Circa Espresso is one such place for me; an excellent value-for-money cafe that has a certain character that is unlike any you’ll find in Sydney.
Circa Espresso operates out of what was once a home garage at the end of a residential street. A combination of IKEA-like wooden stools and milk crates run along the foot path as make-shift outdoor seating, while more substantial furnishings line the driveway and interior of the cafe.
A large, coffee-inspired mural graces a feature wall by the entrance to the cafe, as does a hat stand with an eclectic assortment of headgear and a lone couch with a cow print cover. A display menu is written on a couple of sheets of what looks to be heavy-duty brown butcher’s paper attached to the wall, as well as a number of items scrawled directly onto the wall itself when there’s insufficient space on the paper to accommodate them.
The whole place feels like the result of a crossover challenge between Channel TEN reality television properties The Renovators and Masterchef Australia; an episode where teams from each show join forces to outfit and operate a cafe out of a home garage, using only whatever items they could find within to decorate the space.
From a shoe cleaning kit hanging from the wall to a bust of a faux-deer trophy, the decor of the cafe is simultaneously tacky, ingenious, tasteless, humourous, gaudy and fun. Whilst I’m not too clear on the source of inspiration for their unique look, I get sense that Circa Espresso is trying to make some sort of statement.
It could be an act of rebellion against the conventional style in which most cafes present themselves; choosing function over form in spite of, or intentionally because of, the hodgepodge character it gives. Perhaps a sense of social conscience and sustainability by recycling used items that some may consider to be rubbish. Maybe it’s just their quirky sense of creativity and humour.
In stark contrast to the liberal use of tongue-in-cheek or intentional irony of the cafe’s decor, the coffee and food are treated in a serious manner.
The modest menu is devoid of gimmicks, creative names, and poorly executed puns and portmanteaus that one may otherwise expect given the cafe’s quirks. There’s your typical cafe fare on the menu – muesli, omelettes, poached eggs, & toast with a variety of spreads. However, there are also some distinctly ethnic influences, such as baked eggs with sujuk, French toast with labne, & a salad with Sardinian fregola; small, ball-shaped grains of semolina pasta similar to Israeli couscous. It’s also ridiculously cheap, with the most luxuriously lavish item on the menu costing a paltry sum of $9 (it’s a poached chicken salad).

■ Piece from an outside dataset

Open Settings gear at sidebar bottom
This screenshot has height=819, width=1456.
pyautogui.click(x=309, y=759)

Portobello mushrooms stuffed with ricotta, walnut, basil served on toast with rocket ($7) – While it may not necessarily look it, this is an absolutely fantastic dish. The generous serve of ricotta stuffing is fresh, creamy, a little tangy and intensely flavourful. The mushroom (singular, despite what the menu description may suggest) is cooked to perfection. The toast, smeared with a pesto-like spread of what seems to be just basil and walnut, along with the rocket adds another layer of flavour & texture.

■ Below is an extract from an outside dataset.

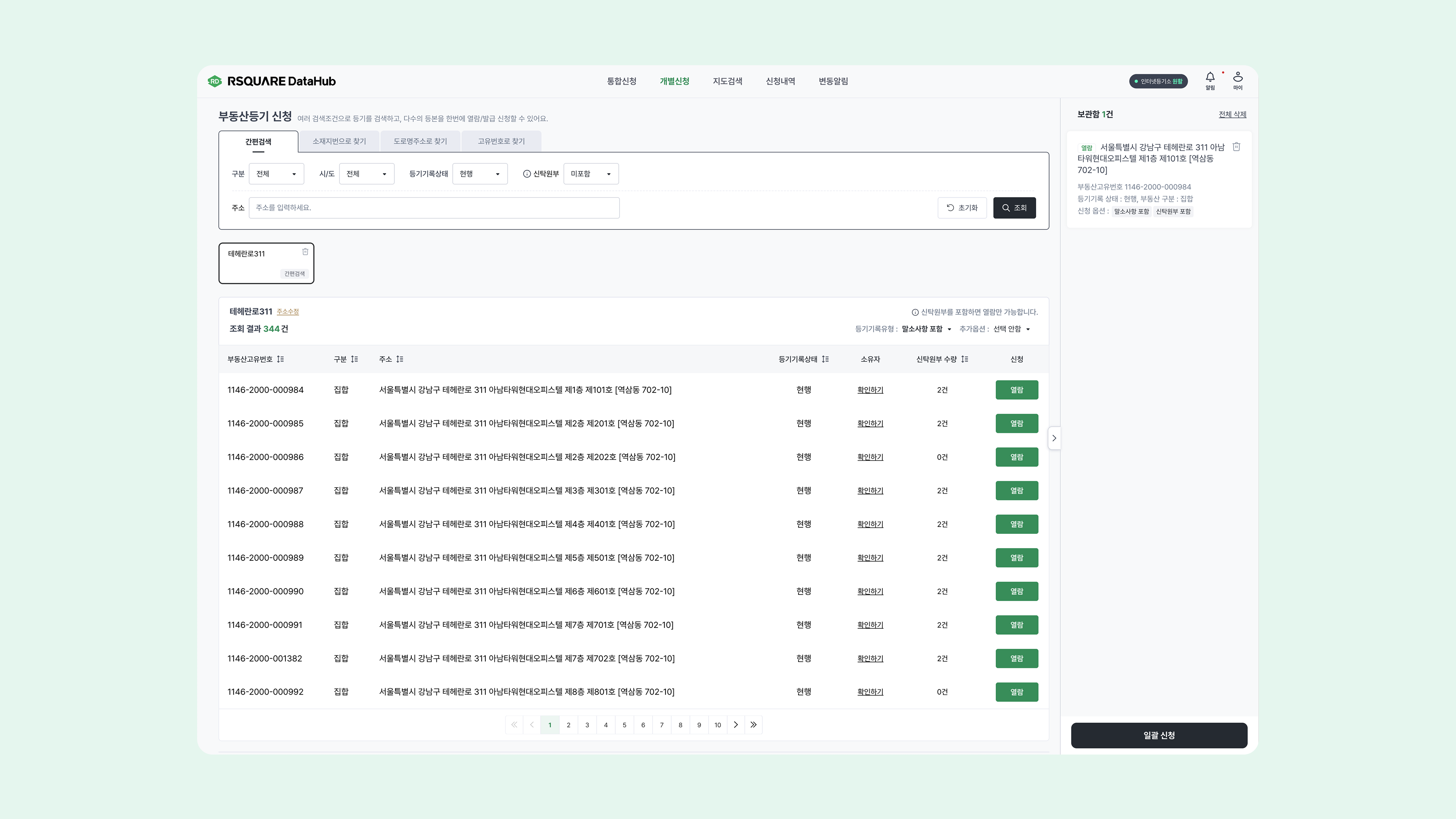Image resolution: width=1456 pixels, height=819 pixels.
Task: Click RSQUARE DataHub logo
Action: 272,82
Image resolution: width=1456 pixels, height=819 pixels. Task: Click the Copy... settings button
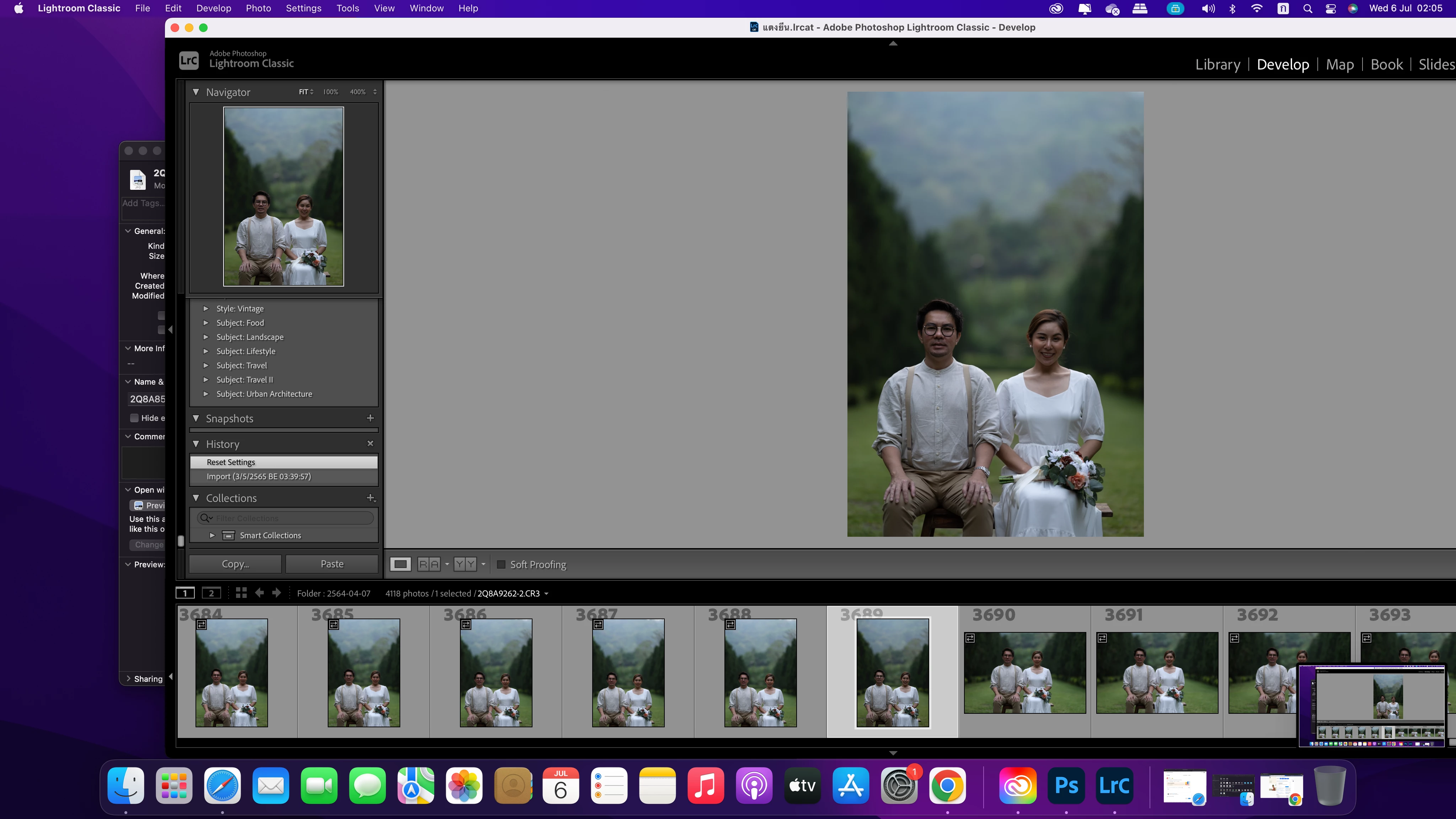tap(235, 564)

The coffee here is good too. A light-medium roast with chocolate and caramel overtones and a citrus overnote (according to the menu), which is sourced from The Little Marionette boutique coffee roasters.
The barista was working pretty much non-stop while we were there. Whilst a good sign for their coffee trade, if you happen to be seated opposite the coffee station like I was, the intermittent whirr of the coffee grinder and the squeaky clacking sound as the coffee grounds are dispensed can get very annoying very quickly. Best to sit outside rather than in if such things bother you.
I’m looking forward to the next opportunity to visit the cafe. Having reopened today after a brief hiatus for renovations, I’m curious to see what inspired changes they’ve made to place. I might even spoil myself rotten and drop a niner for that poached chicken salad.
Update: Post renovations, a lot has changed. The decor now has more of an antique store vibe rather than the original quirky op-shop one described in the post above. Also, the menu has changed somewhat. Check out the menu on their website to see the new offerings on hand.